* Complete the following
1. In the news story on GDP, how many months after the Kobe earthquake had manufacturing output returned to 98 percent of its pre-earthquake level?
2. Please return the part of the news story on GDP from "(Updated October 1, 2001)" to "in consumer confidence?", copied word for word.

-------- Supplied passage

Subject National Income Accounts
Topic Productivity and Growth
Key Words GDP, Economic Growth
News Story

The destruction and damage that occurred on September 11, followed by one of the largest one-week losses in the stock market has naturally raised questions about the effect of the terrorist attacks on the economy. One way to address these questions is to look at the economic impact of natural disasters, such as hurricanes and earthquakes. The evidence is that gross domestic product (GDP) quickly recovers. Whether the terrorist attacks will have a more profound effect in reducing consumer confidence is unknown. A destructive war or severe restriction in international trade are other possibilities that could significantly impact the economy.

Gross domestic product measures the value of all goods and services produced in the United States in a given year. GDP is used to measure production and aggregate income. GDP per capita, adjusted for price changes, is a measure of our standard of living. GDP is not a measure of well-being. Subtractions are not made for the pain and suffering inflicted on the attack victims or their family and friends. Nor is there any adjustment made for the significant loss of property and people. Output is lost when a disaster occurs, but buildings and machines are rebuilt and output quickly recovers. When an earthquake struck Kobe, Japan, in 1995, 100,000 buildings were destroyed, 300,000 people were made homeless and 6,500 people were killed. Within 15 months of the earthquake, manufacturing output had returned to 98 percent of its pre-earthquake level. One reason for the quick recovery is that the true wealth of an economy are its people and their knowledge and skills.

The extent to which disasters such as the Kobe earthquake can provide insight into the impact of this tragedy on the U.S. may be limited. An earthquake, hurricane or other such natural disaster is not the same thing as a terrorist attack. Newark never fully recovered from the riots in the 1960s, in part because the underlying faith in the government and market was shaken. Americans' resolve to unite and their belief in the American system seems to have been strengthened. Any forecasts of economic growth must recognize that there is a great deal of uncertainty in the economy.

(Updated October 1, 2001)

Questions
1. One source of economic uncertainty is consumer spending. What percent of GDP is attributable to consumer purchases? What would be the impact of a significant drop in consumer confidence?
2. Another source of uncertainty is the government sector. What percent of GDP is attributable to the government sector? The government's response to the disaster is to increase government spending by at least $40 billion. How does an increase in spending affect GDP?
3. As a result of the terrorist attacks, the U.S. could conceivably act to restrict immigration. What would be some of the likely impacts of reduced immigration?
4. It is argued that gross domestic product measures output and production, not well-being. Do you agree? Disagree? Explain your answer.
Source Alan B. Krueger, "Gross domestic product vs. gross domestic well-being," The New York Times, September 20, 2001.

----------------
-------- Supplied information

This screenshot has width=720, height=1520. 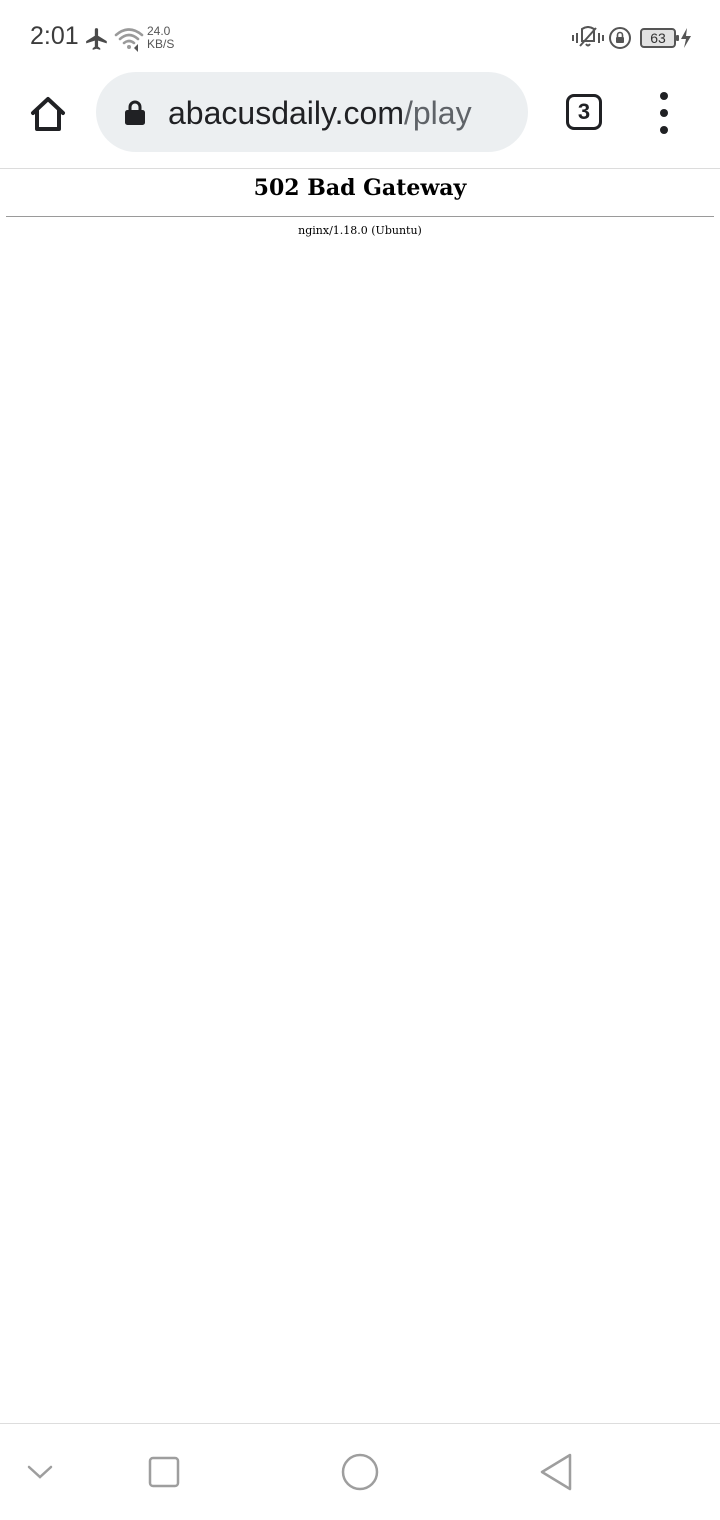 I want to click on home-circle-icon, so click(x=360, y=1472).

----------------
-------- Supplied information

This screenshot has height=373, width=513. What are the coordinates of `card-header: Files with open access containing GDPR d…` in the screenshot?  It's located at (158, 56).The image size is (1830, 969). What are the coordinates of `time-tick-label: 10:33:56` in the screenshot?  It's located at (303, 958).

----------------

* Written responses
1. Within 15 months.

2.
(Updated October 1, 2001)

Questions
1. One source of economic uncertainty is consumer spending. What percent of GDP is attributable to consumer purchases? What would be the impact of a significant drop in consumer confidence?